▶ **PROBLEM DESCRIPTION**: Everything from the line containing "Where should I" through the line containing "183x130 pixels." in the listing below should be copied exactly, and nothing more.

▶ **RECORDS SHOWN**:

-- Opening Marker --

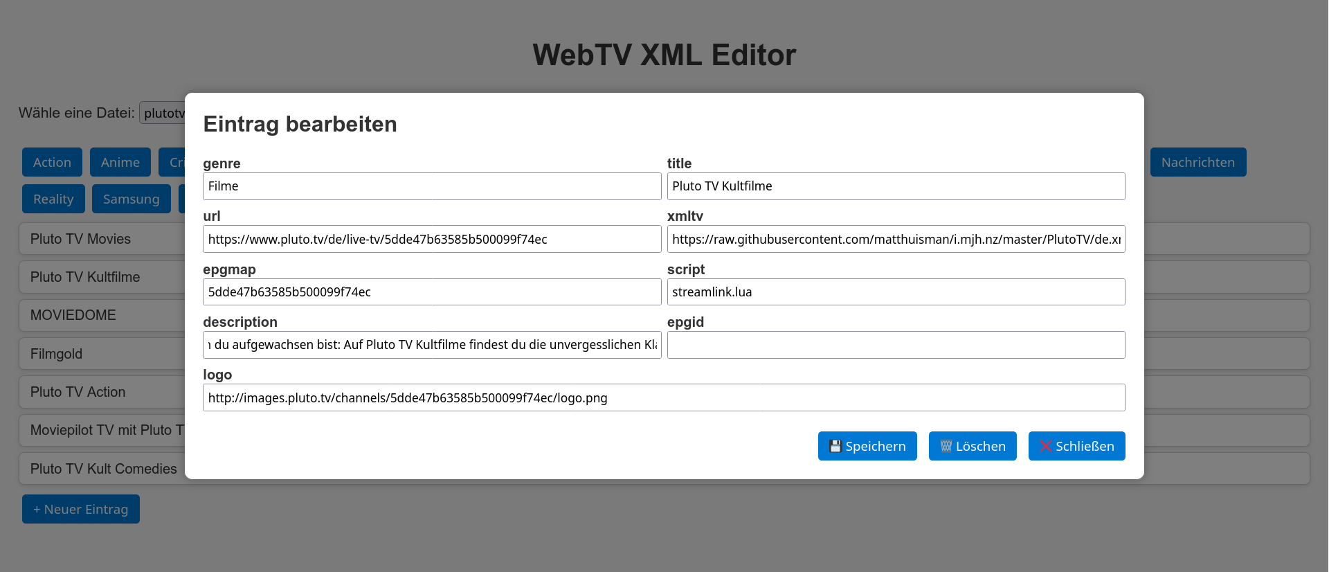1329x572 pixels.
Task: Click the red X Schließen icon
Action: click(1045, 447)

-- Closing Marker --
-- Opening Marker --

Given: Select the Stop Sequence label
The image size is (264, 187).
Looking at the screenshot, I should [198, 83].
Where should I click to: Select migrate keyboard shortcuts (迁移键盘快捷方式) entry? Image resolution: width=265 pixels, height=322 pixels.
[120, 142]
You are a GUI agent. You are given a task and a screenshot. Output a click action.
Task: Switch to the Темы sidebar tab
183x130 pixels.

-- Closing Marker --

▶ **ANSWER TO THIS PROBLEM**:
Where should I click to: Select migrate keyboard shortcuts (迁移键盘快捷方式) entry? Image resolution: width=265 pixels, height=322 pixels.
[120, 142]
You are a GUI agent. You are given a task and a screenshot. Output a click action.
Task: Switch to the Темы sidebar tab
183x130 pixels.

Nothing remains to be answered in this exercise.